Fué éste un negro llamado Juan de Valladolid, hombre de templado carácter, de edad madura, y que había seguido á la Corte en gloriosas jornadas dando pruebas de valor y singular tacto, que fueron apreciadas por los Monarcas, quienes en cédula de 8 de Noviembre del citado año de 1475 le decían:
«Por los buenos é leales servicios que nos habéis fecho y facéis cada día, porque conocemos vuestra suficiencia y habilidad y disposición, facemos vos mayoral é juez de todos los negros é loros libres ó captivos que están ó son captivos é horros en la muy noble y muy leal ciudad de Sevilla é en todo su Arzobispado, é que no puedan facer ni fagan los dichos negros y negras, loros y loras, ninguna fiesta nin de entre ellos, salvo ante vos Juan de Valladolid... y mandamos que vos conozcáis de los debates y casamientos y otras cosas que juzgado entre ellos hubiese, é non otro alguno, por cuanto sois persona suficiente para ello, ó quien vuestro poder hubiere, y sabéis las leyes y ordenanzas que deben tener, é nos somos informados que sois de linaje noble entre los dichos negros.»
Tomó posesión del cargo Juan de Valladolid y estableció su residencia en una casa de la calle de Santa Cecilia, que es la misma que hoy tiene el título del Conde Negro, pues así fué conocido.
No resultaron desmentidas por los hechos las palabras que en su cédula dedicaban los Reyes Católicos á Juan de Valladolid, pues éste, obrando con singular astucia, y ajustándose á la más puntual justicia, desempeñó su empleo con toda satisfacción y demostrando palpablemente las buenas dotes que poseía.
Pocas son las noticias biográficas que del Conde Negro se han conservado hasta nuestros días, ignorándose con exactitud la fecha de su muerte, que se supone ocurrida en los comienzos del siglo XVI, sin que tampoco se sepa el lugar donde recibió sepultura, y otras circunstancias particulares que de seguro ofrecerían gran interés ahora.
Cuenta la tradición que la casa donde vivió Juan de Valladolid era entonces de gran amplitud y buen aspecto y corresponde á la señalada más tarde con el número 30, la cual conservó largos años en cierto hueco de su fachada una cabeza de barro que se tenía por auténtico retrato del famoso Mayoral de los negros.
En este edificio tenía el honorario Conde su tribunal, ante el que concurrían á diario multitud de negros y negras á ventilar sus cuestiones y á resolver sus disputas, las cuales era oídas con gran calma y flema por Juan de Valladolid, quien, representando con toda gravedad su importante papel, después de escuchadas ambas partes, solía dirigir una larga arenga á los que litigaban; condenando luego allí mismo á aquellos que lo merecían.
Varias anécdotas conozco del Mayoral y juez de los negros, así como algunos actos de justicia por él practicados, que corren todavía en boca de las gentes, las cuales suelen atribuirlos á otros personajes que nada tienen que ver con Juan de Valladolid.
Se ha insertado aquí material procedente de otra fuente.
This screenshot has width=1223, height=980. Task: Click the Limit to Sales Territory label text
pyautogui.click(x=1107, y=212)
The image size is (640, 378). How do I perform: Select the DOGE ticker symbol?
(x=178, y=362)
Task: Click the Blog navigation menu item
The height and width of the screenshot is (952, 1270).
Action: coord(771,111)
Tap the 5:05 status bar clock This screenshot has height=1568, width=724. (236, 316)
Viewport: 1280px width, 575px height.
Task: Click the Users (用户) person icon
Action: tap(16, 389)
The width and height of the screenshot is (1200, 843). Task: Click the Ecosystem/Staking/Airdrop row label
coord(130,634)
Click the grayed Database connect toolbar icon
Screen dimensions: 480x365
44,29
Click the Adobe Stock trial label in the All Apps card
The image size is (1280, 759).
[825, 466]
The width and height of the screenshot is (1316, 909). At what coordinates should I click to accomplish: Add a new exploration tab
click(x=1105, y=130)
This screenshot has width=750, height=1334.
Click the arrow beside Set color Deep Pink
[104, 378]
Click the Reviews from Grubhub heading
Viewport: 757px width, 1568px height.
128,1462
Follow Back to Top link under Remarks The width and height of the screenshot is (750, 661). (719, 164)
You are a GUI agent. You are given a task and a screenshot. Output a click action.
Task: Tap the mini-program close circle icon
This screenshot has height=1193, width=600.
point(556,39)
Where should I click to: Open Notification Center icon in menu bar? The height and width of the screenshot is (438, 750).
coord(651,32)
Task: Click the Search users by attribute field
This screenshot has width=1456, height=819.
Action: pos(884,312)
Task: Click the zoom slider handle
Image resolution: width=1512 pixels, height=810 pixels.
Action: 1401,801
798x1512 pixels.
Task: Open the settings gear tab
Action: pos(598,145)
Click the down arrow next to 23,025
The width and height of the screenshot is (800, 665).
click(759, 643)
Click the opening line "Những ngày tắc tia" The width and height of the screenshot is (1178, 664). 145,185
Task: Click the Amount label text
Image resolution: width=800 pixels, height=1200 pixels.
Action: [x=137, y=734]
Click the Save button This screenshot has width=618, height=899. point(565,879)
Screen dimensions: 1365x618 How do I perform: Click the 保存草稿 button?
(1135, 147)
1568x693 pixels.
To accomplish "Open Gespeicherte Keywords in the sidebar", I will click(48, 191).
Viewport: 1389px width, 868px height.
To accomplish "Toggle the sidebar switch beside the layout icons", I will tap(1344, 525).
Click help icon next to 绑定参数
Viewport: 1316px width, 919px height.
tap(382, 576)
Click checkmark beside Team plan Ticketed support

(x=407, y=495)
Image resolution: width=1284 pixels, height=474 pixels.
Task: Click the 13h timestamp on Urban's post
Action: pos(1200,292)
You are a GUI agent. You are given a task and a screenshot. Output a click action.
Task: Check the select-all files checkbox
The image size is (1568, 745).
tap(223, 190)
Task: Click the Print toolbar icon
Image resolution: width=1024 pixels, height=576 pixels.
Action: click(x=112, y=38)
Presidía éste todos los domingos los festejos que sus gobernados celebraban en las afueras de la puerta de Carmona, y para ello se colocaba en un estrado, desde el cual daba las órdenes oportunas y que creía más convenientes para el buen orden de los bailes, de los coros, de las máscaras ó de la diversión que se estuviera celebrando.
Célebre fué Juan de Valladolid y célebre es también la calle donde tuvo su residencia, en la cual, como dije al principio, se han refugiado los descendientes de aquellos originales tipos que tanto renombre dieron en otros siglos á la Macarena, á la Costanilla y á la Morería.